All these things, as I say, the professor had invented; he had invented everything in the flying ship, with the exception, perhaps, of himself. This he had been born too late actually to inaugurate, but he believed at least, that he had considerably improved it.
The novel opens on the sight of Professor Lucifer in his flying machine. The opening paragraph goes on to describe the various tools, apparatuses, gadgets and objects within the ship. The narrator muses on the subject of how science and evolution diverges from the “dream world” of poetry and religion. The professor’s name perhaps hints suggestively at the means by which Lucifer had invented everything in his flying ship, but here is the point at which at which science and poetry collide.
"Catholic virtue is often invisible because it is the normal. Christianity is always out of fashion because it is always sane; and all fashions are mild insanities. When Italy is mad on art the Church seems too Puritanical; when England is mad on Puritanism the Church seems too artistic.”
Shortly after being introduced to the Professor, his flying machine and the short-term trip of one Father Michael before he is deposited atop the dome of St. Paul’s Cathedral, the narrative takes a sharp left turn and proceeds at a steady and insistent speed down the path of conflict between two Scots: MacIan who is a believer, and Turnbull who is not.

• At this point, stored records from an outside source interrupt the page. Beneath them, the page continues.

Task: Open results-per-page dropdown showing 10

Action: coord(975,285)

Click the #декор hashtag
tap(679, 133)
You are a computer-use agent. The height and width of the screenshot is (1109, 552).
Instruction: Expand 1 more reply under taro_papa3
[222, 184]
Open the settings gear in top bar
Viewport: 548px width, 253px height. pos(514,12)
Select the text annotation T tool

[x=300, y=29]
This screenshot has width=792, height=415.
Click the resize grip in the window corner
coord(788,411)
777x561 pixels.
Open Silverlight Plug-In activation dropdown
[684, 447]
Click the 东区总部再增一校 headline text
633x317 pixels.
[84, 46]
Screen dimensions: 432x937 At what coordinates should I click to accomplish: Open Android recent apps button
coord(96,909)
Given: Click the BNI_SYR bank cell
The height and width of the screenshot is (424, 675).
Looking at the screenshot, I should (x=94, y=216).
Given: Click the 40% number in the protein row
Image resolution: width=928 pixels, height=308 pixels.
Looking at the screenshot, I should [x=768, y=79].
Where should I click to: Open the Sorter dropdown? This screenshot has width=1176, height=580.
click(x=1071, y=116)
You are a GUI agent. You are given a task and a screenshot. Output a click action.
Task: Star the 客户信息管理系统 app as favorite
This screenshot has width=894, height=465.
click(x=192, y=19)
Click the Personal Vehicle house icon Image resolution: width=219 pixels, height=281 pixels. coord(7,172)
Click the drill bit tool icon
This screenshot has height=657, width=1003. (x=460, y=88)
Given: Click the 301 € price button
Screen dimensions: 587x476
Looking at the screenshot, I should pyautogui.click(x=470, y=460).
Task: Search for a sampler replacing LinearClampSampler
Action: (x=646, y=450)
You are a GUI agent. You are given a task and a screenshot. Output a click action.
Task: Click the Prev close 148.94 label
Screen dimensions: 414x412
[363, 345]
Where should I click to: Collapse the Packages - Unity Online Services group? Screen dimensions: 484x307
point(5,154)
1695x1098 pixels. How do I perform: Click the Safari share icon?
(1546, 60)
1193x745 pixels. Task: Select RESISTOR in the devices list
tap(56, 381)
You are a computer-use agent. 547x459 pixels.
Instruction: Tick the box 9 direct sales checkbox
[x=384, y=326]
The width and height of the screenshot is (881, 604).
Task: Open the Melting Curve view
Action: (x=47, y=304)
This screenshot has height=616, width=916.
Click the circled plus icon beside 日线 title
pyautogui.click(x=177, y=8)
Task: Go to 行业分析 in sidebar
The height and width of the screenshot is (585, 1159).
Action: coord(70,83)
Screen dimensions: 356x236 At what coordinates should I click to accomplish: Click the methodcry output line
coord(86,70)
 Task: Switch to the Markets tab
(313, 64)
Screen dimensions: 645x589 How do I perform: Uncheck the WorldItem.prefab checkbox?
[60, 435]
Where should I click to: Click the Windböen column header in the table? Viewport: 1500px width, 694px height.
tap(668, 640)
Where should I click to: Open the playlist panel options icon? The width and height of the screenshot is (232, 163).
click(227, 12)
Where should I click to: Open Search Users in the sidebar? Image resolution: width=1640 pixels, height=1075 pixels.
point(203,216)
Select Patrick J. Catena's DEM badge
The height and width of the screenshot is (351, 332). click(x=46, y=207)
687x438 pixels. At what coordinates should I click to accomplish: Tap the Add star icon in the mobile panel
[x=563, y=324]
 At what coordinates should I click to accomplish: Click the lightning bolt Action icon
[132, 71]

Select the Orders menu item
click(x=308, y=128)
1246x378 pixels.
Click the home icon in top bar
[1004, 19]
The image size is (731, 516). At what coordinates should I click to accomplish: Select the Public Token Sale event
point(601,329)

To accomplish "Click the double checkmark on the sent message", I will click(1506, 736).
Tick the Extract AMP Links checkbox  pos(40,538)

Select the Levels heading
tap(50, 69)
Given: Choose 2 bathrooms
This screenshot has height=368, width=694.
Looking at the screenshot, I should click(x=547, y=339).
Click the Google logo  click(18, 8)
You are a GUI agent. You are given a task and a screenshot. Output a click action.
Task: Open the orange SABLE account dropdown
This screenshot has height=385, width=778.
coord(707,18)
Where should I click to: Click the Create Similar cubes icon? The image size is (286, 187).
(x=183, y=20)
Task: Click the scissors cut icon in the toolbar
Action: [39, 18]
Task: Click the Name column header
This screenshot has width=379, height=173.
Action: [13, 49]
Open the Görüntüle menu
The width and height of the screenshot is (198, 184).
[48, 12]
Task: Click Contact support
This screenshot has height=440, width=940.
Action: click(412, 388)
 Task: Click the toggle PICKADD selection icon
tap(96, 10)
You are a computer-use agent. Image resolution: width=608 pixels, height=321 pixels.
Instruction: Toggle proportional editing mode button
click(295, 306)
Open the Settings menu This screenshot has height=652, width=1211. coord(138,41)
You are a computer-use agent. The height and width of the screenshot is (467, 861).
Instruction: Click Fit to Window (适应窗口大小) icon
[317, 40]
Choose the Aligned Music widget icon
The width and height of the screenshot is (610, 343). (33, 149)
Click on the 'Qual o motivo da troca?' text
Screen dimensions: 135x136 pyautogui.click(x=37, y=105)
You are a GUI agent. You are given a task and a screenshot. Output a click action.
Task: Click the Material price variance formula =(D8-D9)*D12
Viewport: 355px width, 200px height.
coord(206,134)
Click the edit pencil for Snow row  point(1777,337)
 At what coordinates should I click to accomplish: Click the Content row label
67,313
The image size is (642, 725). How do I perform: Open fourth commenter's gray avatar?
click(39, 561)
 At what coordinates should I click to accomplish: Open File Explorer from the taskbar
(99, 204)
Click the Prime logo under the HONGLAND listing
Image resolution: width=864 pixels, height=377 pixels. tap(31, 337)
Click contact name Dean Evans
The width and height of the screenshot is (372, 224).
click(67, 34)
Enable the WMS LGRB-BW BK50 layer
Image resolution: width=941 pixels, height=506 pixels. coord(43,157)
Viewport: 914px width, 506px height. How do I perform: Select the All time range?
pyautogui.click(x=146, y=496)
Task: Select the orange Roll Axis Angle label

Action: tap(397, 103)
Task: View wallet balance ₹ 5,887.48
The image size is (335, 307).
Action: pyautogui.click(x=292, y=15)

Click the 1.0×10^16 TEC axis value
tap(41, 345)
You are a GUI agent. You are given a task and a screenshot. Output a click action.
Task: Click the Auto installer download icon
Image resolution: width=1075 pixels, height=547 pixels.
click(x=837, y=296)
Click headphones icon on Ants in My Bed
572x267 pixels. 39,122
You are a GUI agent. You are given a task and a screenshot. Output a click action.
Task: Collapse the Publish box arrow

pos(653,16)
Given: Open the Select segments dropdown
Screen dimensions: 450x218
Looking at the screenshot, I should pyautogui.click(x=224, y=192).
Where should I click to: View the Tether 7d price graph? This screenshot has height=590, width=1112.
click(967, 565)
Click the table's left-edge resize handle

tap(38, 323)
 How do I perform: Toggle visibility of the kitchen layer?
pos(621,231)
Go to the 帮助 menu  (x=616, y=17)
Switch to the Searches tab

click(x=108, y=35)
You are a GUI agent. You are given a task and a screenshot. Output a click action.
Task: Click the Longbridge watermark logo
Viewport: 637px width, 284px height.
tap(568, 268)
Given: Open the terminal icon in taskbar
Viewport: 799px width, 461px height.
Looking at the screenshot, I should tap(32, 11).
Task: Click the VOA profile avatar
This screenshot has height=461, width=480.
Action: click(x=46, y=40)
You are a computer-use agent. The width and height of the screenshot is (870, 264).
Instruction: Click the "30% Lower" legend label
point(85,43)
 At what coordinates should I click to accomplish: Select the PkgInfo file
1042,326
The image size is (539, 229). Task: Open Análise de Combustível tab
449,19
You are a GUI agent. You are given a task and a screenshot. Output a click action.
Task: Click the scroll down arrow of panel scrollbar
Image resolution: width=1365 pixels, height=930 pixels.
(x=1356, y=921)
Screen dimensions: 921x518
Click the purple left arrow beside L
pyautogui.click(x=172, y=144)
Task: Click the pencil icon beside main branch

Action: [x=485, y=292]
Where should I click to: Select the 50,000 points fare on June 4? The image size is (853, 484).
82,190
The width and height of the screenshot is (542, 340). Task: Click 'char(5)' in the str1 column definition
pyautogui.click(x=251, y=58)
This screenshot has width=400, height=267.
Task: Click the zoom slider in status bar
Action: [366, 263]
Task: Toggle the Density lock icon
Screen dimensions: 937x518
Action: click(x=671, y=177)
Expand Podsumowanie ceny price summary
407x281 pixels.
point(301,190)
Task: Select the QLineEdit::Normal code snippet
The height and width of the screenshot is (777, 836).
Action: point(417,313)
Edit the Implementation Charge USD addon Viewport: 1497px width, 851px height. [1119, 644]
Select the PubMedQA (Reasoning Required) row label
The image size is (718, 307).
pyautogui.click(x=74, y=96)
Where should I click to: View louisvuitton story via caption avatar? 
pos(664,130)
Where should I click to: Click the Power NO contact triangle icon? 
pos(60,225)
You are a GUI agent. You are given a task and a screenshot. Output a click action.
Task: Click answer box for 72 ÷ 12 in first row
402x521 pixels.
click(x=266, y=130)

“You can't be angry with bad men. But a good man in the wrong--why one thirsts for his blood.”
Turnbull shares his Scottish homeland with MacIan, but very little else. At least at first. Turnbull edits an atheist newspaper and is what you might call a cynic, or more precisely perhaps, a realist. Or then again, perhaps Turnbull is what he is: a newspaper man. Many of that type persist in seeing cynicism and pessimism as merely uncomplicated realism. By the end of the show, Turnbull and MacIan have proven to be less antagonistic than they seem and draw closer together to pursue a common purpose. If evil exists in the world, one need not be a true believer like MacIan to accept it and fight against it. Because it turns out that often one man’s evil is another man’s rejection of the right thing.
"It is quite simple. Christ descended into hell; Satan fell into it."
The entire point of the book is to situate the terms for arguing over the nature of good and evil. The name Lucifer pretty much gives that away. But it actually goes a bit deeper than that rather broad-ranging subject. In fact, the inclusion of the word “Cross” in the title is not by mere chance or fancy on the author’s part; it is essential to the delineating of terms for the debate. The author is challenging readers not merely to consider profound questions on the idea of whether evil exists in the world and, if so, how is good to be defined. Turnbull’s query hits the thematic issue on the nail: if Christianity is mere myth without any rational history, how and even why should one bother debating the topic at all.